_Exercise aim_
Can you transcribe the entries below without changes, from the line containing "Point to the green Family Wellness pin" up to and including the last line of the entries?

_Data rows_
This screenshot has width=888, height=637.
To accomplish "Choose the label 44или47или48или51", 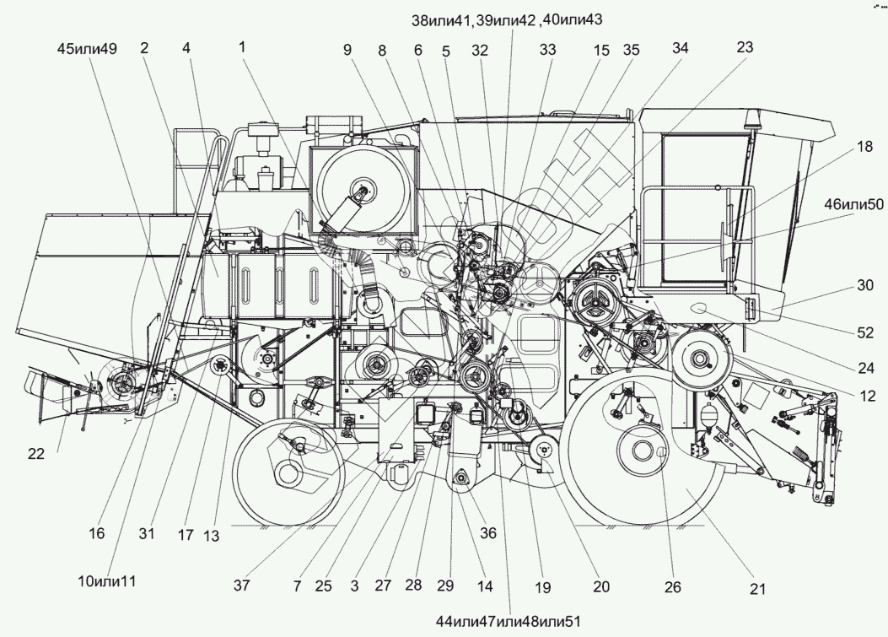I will [x=509, y=620].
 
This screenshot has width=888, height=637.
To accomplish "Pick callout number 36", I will [x=488, y=532].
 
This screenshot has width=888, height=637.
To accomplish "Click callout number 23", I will [x=745, y=48].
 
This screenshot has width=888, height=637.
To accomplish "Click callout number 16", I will [x=98, y=532].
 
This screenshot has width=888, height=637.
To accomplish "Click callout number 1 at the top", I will [x=242, y=48].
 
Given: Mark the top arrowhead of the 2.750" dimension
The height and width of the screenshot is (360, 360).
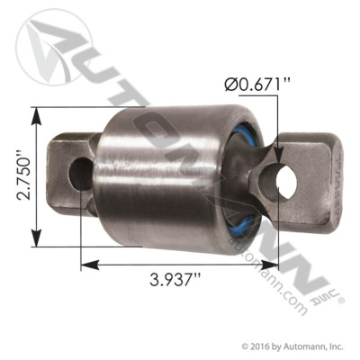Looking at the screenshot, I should pyautogui.click(x=35, y=112).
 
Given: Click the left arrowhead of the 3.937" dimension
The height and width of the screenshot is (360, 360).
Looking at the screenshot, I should pyautogui.click(x=84, y=264).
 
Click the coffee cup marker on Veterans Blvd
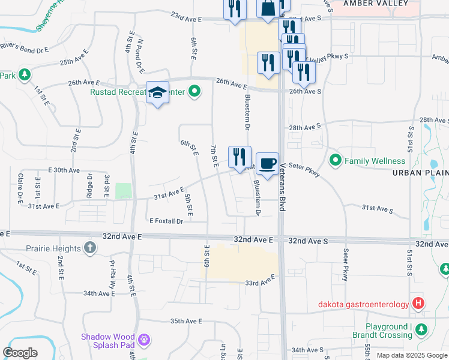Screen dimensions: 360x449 (x=267, y=164)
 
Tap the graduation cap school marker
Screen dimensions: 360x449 (x=157, y=93)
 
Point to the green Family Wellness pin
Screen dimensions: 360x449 (x=335, y=160)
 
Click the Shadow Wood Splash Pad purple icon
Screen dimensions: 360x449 (x=143, y=340)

_Task output_
Point to the green Family Wellness pin
Screen dimensions: 360x449 (x=335, y=160)
 
Click the Shadow Wood Splash Pad purple icon
Screen dimensions: 360x449 (x=143, y=340)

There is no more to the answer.